Other than the conversion rights described above, the Preferred Stock has no voting, dividend, redemption or other rights.

These new agreements and instruments are attached as exhibits to this Form 8-K, and consist of (i) the Purchase Agreement attached as Exhibit 10.3, (ii) the SDS Agreement attached as Exhibit 10.4, and (iii) A Certificate of Designations relating to 13,800,000 shares of Preferred Stock attached as Exhibit 3.5. The descriptions herein of these agreements and instruments is qualified in the their entirety by reference to each respective agreement or instrument filed as Exhibits to this Form 8-K as noted herein.

Item 3.02. Unregistered Sale of Securities.

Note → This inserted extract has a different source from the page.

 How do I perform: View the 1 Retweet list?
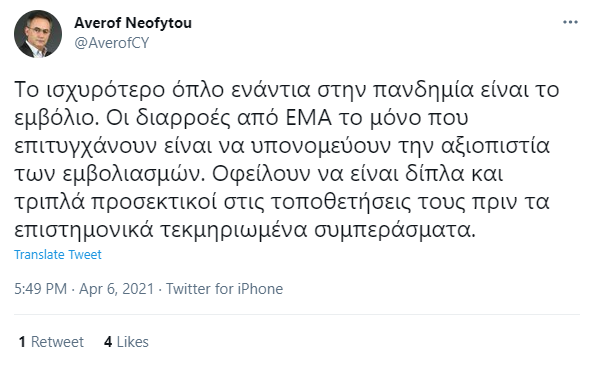(x=51, y=342)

On the Effective Date, the Company issued to SED 1,000,000 shares of its common stock and 13,800,000 shares of Preferred Stock (which is convertible into 69,000,000 shares of common stock of the Company as described herein).

These securities, including the common stock issuable upon conversion of the Preferred Stock,  qualified for exemption under Section 4(2) of the Securities Act and the rules and regulations promulgated thereunder, including Regulation D and Regulation S. The offering was not a “public offering” as defined in Section 4(2) due to the insubstantial number of persons involved in the offering, manner of the offering and number of securities offered. This shareholder made certain representations and warranties, including their investment intent and. It also agreed to and received share certificates bearing a legend stating that such securities are restricted pursuant to Rule 144 and Regulation S of the Securities Act. The shareholder also represented that is an “accredited investor” as that term is defined in Regulation D and that it is not a “US Person” as defined under Regulation S.
 
Item 3.03 Material Modification to Rights of Security Holders.
Item 5.03 Amendments to Articles of Incorporation or Bylaws; Change in Fiscal Year .

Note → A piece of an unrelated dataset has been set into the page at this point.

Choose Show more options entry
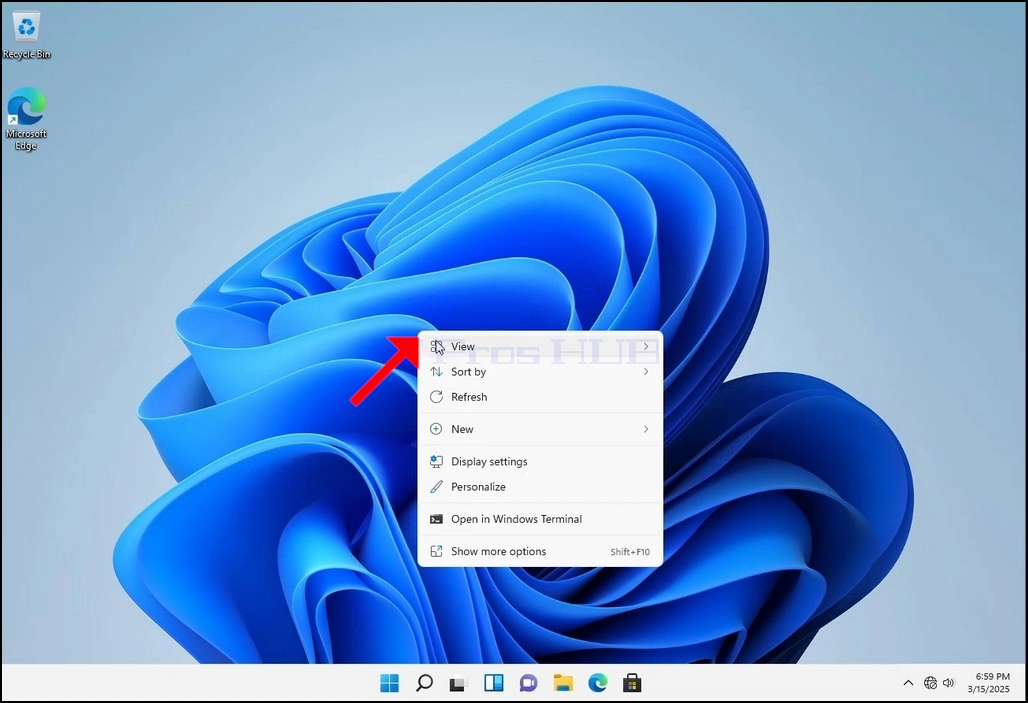The width and height of the screenshot is (1028, 703). (x=540, y=552)
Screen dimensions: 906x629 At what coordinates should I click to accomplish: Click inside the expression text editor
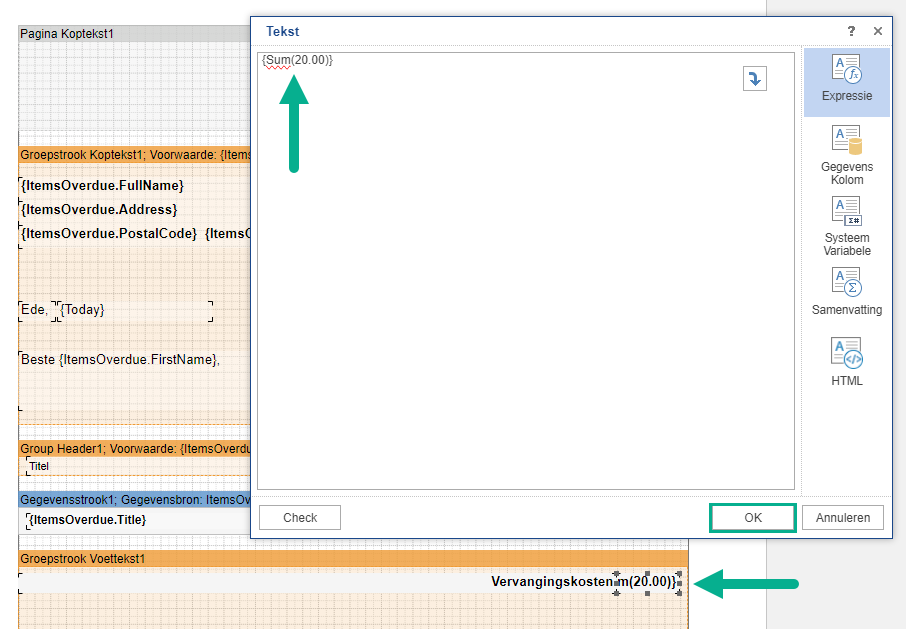[x=525, y=280]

On the Effective Date, the Company filed the Certificate of Designations with the Delaware Secretary of State. The Certificate of Designation  allows for the creation and issuance of the 13,800,000 shares of Preferred Stock. As stated in the Certificate of Designations, The Preferred Stock is convertible to common stock of the Company dependent upon the number of commercial users of the Software. For each 1,000,000 commercial users of the Software (without duplication), SED shall have the right to convert 1,464,000 shares of Perpetual Preferred Stock into 7,320,000 shares of Common Stock, so that there must be a minimum of 9,430,000 commercial users in order of all of the shares of the Perpetual Preferred Stock to be converted.  On October 15, 2014, the Company’s Board of Directors approved the Certificate of Designations and the filing of the Certificate of Designations with the Delaware Secretary of State. The Certificate of Designations was filed with the Delaware Secretary of State on October 15, 2014.
 
Item 9.01 Financial Statements and Exhibits.
 
(a)           Financial Statements.
 
Financial statements of Hotapps International Pte. Ltd., to the extent required, will be filed by an amendment to this Current Report on Form 8-K within 71 calendars days from the date of this Report.

(b)           Pro formal financial information.
 
Pro forma financial information, to the extent required, will be filed by an amendment to this Current Report on Form 8-K within 71 calendars days from the date of this Report.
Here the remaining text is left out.